## INSTRUCTIONS FOR THE TASK
Among the entries that follow, the required portion opens with the line containing "Image resolution: width=1568" and closes with the line containing "Task: Click the O.Φ.H. 3-2 score box". Give that portion again exactly, and nothing else.

Stored items from a collection
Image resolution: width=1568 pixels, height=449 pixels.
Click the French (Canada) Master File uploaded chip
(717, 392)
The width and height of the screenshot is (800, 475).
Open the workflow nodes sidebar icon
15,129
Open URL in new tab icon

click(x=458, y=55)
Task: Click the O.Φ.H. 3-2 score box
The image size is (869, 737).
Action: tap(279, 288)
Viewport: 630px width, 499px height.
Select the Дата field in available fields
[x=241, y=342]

* * *

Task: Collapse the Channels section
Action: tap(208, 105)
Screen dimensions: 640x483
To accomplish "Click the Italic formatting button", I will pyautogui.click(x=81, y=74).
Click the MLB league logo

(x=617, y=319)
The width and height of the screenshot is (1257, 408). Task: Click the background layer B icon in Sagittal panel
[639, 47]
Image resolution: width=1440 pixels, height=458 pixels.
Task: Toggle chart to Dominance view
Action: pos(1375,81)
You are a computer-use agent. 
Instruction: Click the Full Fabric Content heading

## OUTPUT OF THE EXERCISE
Image resolution: width=1568 pixels, height=449 pixels.
Click the French (Canada) Master File uploaded chip
(717, 392)
The width and height of the screenshot is (800, 475).
Open the workflow nodes sidebar icon
15,129
Open URL in new tab icon

click(x=458, y=55)
Task: Click the O.Φ.H. 3-2 score box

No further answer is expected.